Try it - Using the data below, show every line where the word "target" occurs.

Records from a data collection:
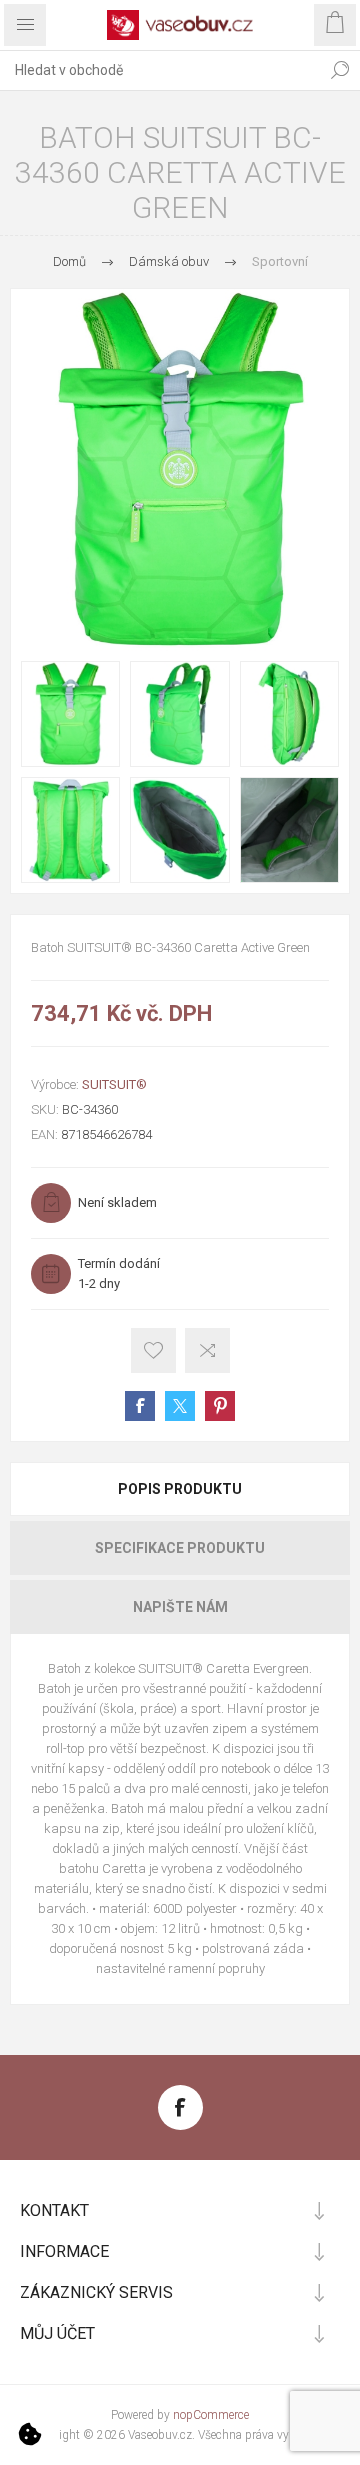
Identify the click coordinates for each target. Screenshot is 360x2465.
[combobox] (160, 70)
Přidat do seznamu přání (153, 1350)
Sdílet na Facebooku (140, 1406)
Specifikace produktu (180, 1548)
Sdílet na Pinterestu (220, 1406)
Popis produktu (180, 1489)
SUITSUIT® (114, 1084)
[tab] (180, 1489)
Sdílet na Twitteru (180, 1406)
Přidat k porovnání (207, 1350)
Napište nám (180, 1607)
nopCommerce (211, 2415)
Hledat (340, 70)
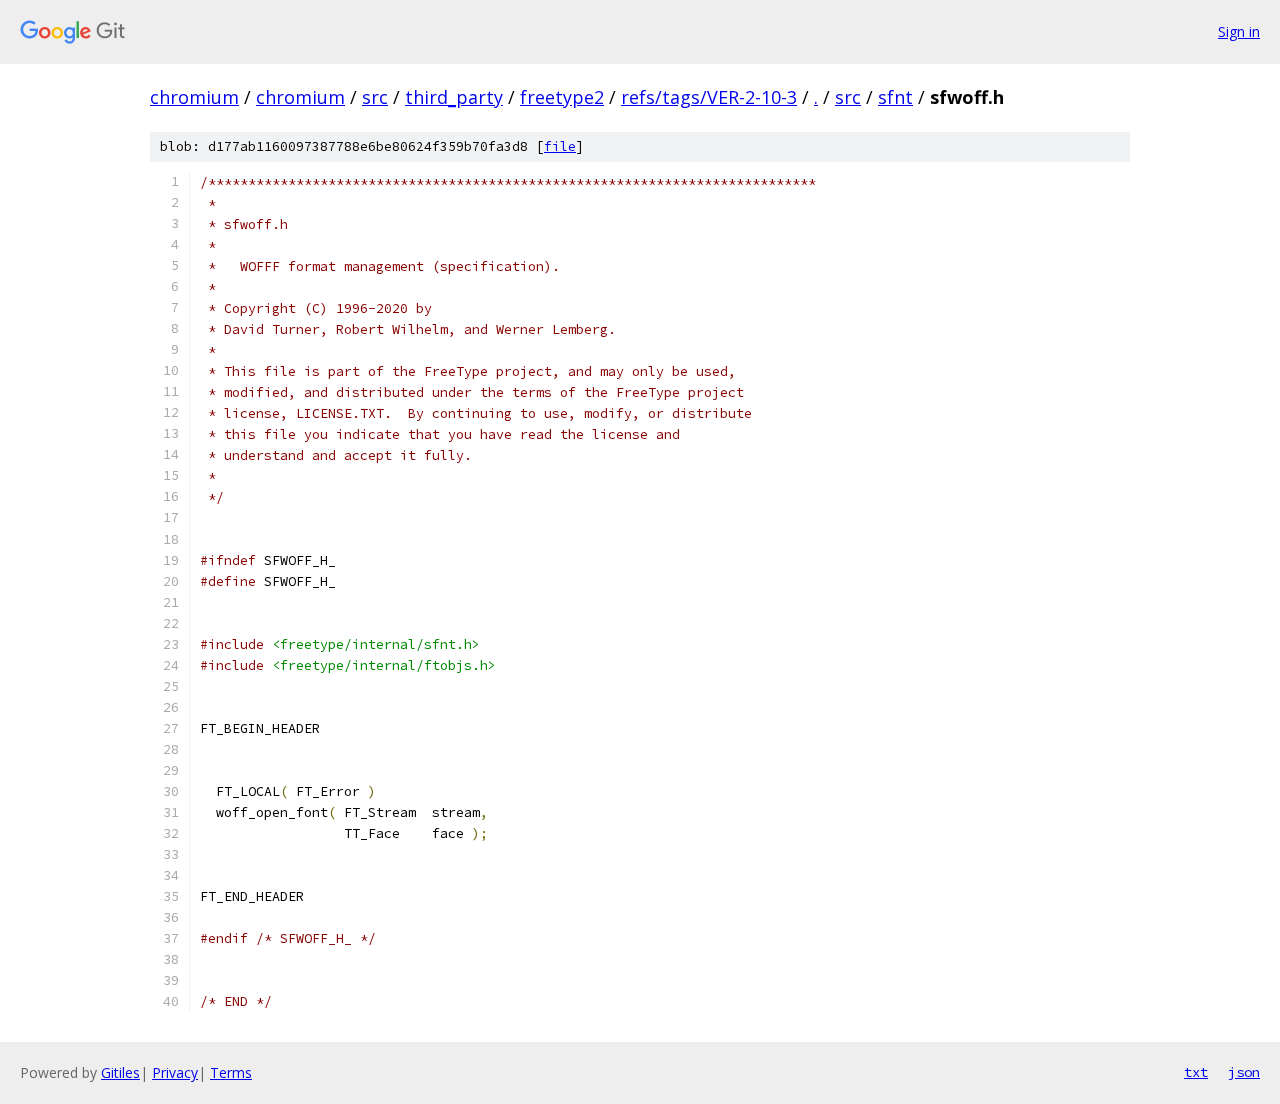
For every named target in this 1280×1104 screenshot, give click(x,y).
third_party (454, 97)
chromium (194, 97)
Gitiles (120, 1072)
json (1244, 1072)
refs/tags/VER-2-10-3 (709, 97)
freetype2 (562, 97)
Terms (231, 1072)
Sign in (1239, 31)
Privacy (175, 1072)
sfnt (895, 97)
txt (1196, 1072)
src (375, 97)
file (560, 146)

---

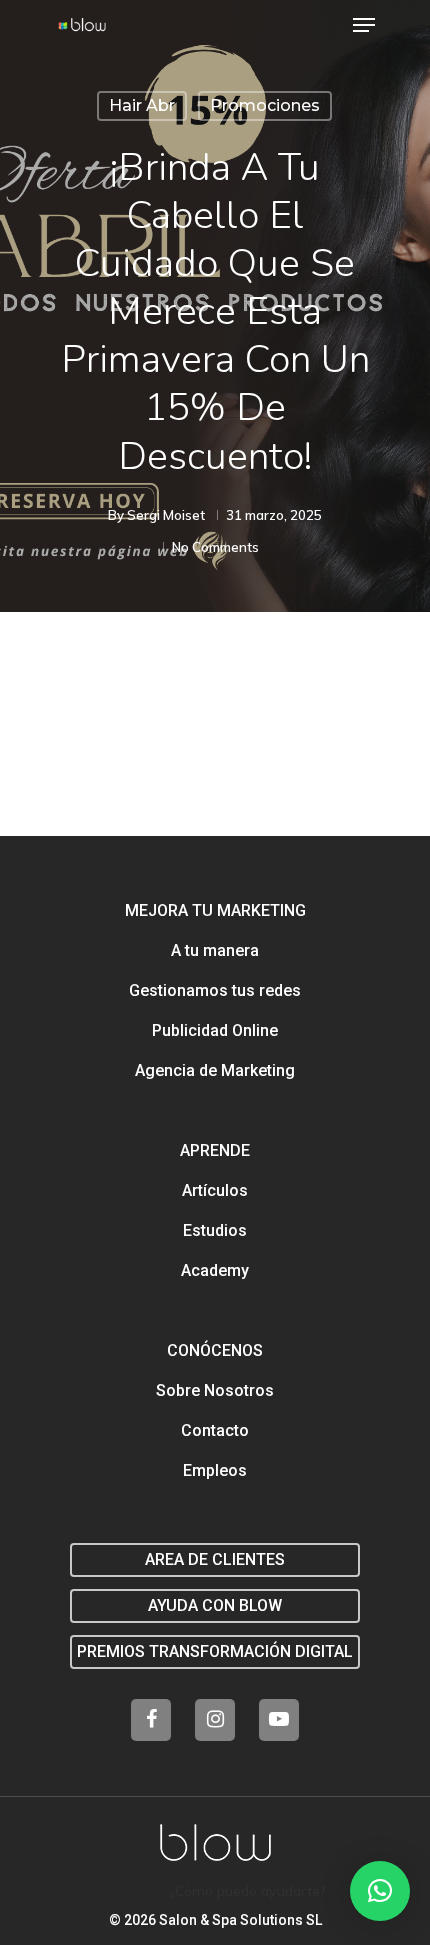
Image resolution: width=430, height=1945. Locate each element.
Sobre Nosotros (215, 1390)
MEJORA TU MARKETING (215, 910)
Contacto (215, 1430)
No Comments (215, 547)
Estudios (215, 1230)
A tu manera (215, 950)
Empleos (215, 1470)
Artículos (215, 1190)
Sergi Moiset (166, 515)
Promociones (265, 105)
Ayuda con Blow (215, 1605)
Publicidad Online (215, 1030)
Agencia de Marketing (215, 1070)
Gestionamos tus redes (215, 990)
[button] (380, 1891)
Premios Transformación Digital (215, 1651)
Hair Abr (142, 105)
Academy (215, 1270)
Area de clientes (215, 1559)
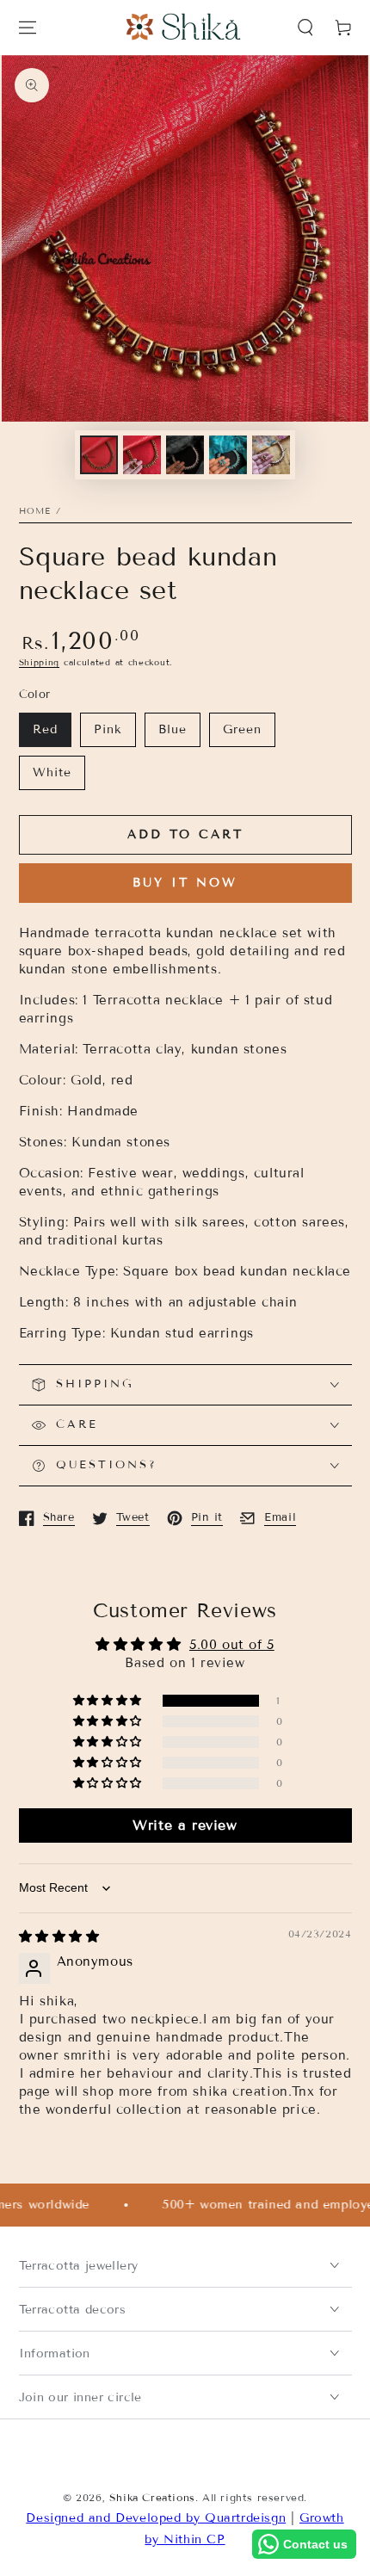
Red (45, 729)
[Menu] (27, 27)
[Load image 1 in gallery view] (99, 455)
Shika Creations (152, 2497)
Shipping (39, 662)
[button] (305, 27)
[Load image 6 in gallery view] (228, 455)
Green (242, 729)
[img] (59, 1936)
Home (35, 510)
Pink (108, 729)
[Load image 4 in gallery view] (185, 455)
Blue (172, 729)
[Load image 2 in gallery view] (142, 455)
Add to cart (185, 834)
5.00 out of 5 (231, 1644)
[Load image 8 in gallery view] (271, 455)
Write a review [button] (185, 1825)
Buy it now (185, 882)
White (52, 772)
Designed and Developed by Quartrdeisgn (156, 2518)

Solved problem -
Identify the click coordinates for each target. Screenshot is 360x2465.
For every named target in this 1280×1104 screenshot, give click(x,y).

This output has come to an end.